By Simon Shreepaili
Canterbury Girls High School, Year 8
3 May 2020
Coronavirus disease 2019, also known as COVID-19, is a virus that was discovered in 2019. At first, it was identified as an epidemic but few months later, the World Health Organisation declared the strain a “pandemic”.
As well as bringing the world to a standstill, COVID-19 has severely impacted my school life and how I learn.
Health authorities have identified a number of groups that are more vulnerable to the pandemic than others: elderly members of our community, people with weakened immune systems, people with diagnosed chronic medical conditions such as high blood pressure, heart and lung conditions, kidney disease and diabetes; Aboriginal and Torres Strait Islander people, who have higher rates of chronic illness.
WHO Director general Tedros Adhanom Ghebreyesus said that patients aged 80 and above have a fatality rate of 14.8%. Worldwide, there have been nearly 3.5 million people infected as of May 3 with around 1.1 million who recovered and nearly 250,000 who unfortunately died as a result of contracting the virus.

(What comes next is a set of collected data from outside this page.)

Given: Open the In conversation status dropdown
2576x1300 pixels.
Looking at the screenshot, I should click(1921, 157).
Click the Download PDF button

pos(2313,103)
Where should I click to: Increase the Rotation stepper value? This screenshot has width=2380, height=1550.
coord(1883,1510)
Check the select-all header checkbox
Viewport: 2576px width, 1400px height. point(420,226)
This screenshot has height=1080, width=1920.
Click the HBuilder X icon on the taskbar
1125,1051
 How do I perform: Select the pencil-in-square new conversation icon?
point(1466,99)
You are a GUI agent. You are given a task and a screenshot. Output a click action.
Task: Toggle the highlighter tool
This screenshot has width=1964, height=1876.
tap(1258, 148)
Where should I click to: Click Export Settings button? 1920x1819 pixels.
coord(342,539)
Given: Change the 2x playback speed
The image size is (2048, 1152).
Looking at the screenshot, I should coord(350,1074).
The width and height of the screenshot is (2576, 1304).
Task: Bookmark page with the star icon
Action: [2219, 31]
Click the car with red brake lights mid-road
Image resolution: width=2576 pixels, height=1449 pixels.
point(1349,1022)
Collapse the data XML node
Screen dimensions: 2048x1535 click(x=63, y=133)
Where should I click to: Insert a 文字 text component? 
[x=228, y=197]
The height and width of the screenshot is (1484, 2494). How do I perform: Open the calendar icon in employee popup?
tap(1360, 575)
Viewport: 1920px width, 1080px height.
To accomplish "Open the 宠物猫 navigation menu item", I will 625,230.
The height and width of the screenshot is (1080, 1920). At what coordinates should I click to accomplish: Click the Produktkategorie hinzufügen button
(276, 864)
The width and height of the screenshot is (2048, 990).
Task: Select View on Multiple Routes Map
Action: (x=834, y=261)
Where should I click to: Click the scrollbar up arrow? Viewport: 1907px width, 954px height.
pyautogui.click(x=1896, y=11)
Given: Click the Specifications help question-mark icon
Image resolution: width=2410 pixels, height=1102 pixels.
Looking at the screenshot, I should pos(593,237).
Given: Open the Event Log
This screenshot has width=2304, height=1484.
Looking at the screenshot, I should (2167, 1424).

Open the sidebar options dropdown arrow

According to WHO, the pandemic has already reached 215 countries and jurisdictions.
Australia, compared to rest of the world, is doing great in dealing with the pandemic but we still have a long way to go before the number of people infected by the virus comes down to “0”.
Australia: Australia has got 6783 cases confirmed COVID-19 positive, 5745 people have recovered and 93 deaths. As of May 2, NSW has 3031, ACT has 106, Victoria has 1371, South Australia has 438, Queensland has 1034, Tasmania has 223, Northern Territory has 29 and Western Australia has 551 confirmed cases.
United States: The US has been the country with the most number of confirmed cases. New York is the most affected in the US. The total number of coronavirus cases in the US is 11,32,089 with 65,783 deaths and 1, 61,666 recovered.
Spain: Spain is the second most affected country with 2,45,567 cases confirmed, 25,100 deaths and 1,46,233 recovered.
Italy: The third most affected country is Italy with 2,07,428 confirmed cases, 28,236 deaths and 78, 249 recovered.
UK: The fourth most affected country is the UK with 1,77,454 confirmed cases, 27,510 deaths.
Source of COVID-19
Coronavirus was believed to have spread from an animal that was infected with this virus. The infected animal was believed to have been brought in the Huanan seafood market in Wuhan, China but this is only a hypothesis. Professor Stephen Turner, head of microbiology at Monash University, says this virus might have originated in bats.
You must practice good hygiene in order to protect yourself from contracting the virus. This includes washing your hands with soap for about 20 seconds, clean surfaces that are frequently touched and maintaining a 1.5 metres distance from others in the community – when we do need to be out and about. Having healthy diet, staying active and keeping your regular routines consistent are definitely other ways of keeping yourself safe and protected. In this situation, it is very normal to feel stressed, anxious, scared and worried so keep calm by talking to loved ones and stay happy.
Coronavirus infection to children
Children can also be exposed to the coronavirus and can be infected by COVID-19. At the beginning of the pandemic, it was believed that children would not get infected with the coronavirus, but now it is clear that children can also catch the virus but when they get the infection they get mild symptoms. The Chinese centre for disease control and prevention said children under the age of 19 years made up about 2% of the COVID-19 cases but this was last updated on February 11, 2020.
Impact of coronavirus in the world
The coronavirus has widely impacted the world. Because of the virus, many people have lost their jobs, the business has slowed down, stock markets have dropped and many people have lost their lives. The travel industry has also been hit hard. Countries have put in travel bans which leave airlines to stop running. Many countries are in lockdown which has greatly impacted the marginalised section of society who are dependent on daily wages. There are already signs of economic recession throughout the world which might impact millions of people.
The impact on my everyday lives
As we all well and truly know by now, coronavirus has heavily impacted our everyday life. We are being told to stay at home, go out only if absolutely necessary and not to hold open gatherings. Schools have also switched to online classes which may have made some lazier and less obedient. I must admit the lockdown has made me a bit lazier since I am stuck at home.
Schoolwork for me has become more challenging as I can’t have face to face interactions with my beloved teachers. I am unable to ask them questions in order to better understand my work. Before the lockdown, I was able to go outside on weekends, but now I am not able to do what I miss the most. I am really looking forward to going outside without worrying about catching the virus.
The coronavirus is a deadly virus and it is important to keep safe. This virus widely impacted the world. For example, many people lost their lives, it impacted the global economy and many lost their jobs. This is why you should be safe, practise good hygiene, practise social distancing and stay happy while the pandemic is spreading throughout the world.
The writer, a school student from Sydney, is solely responsible for all aspects of this article including facts and figures.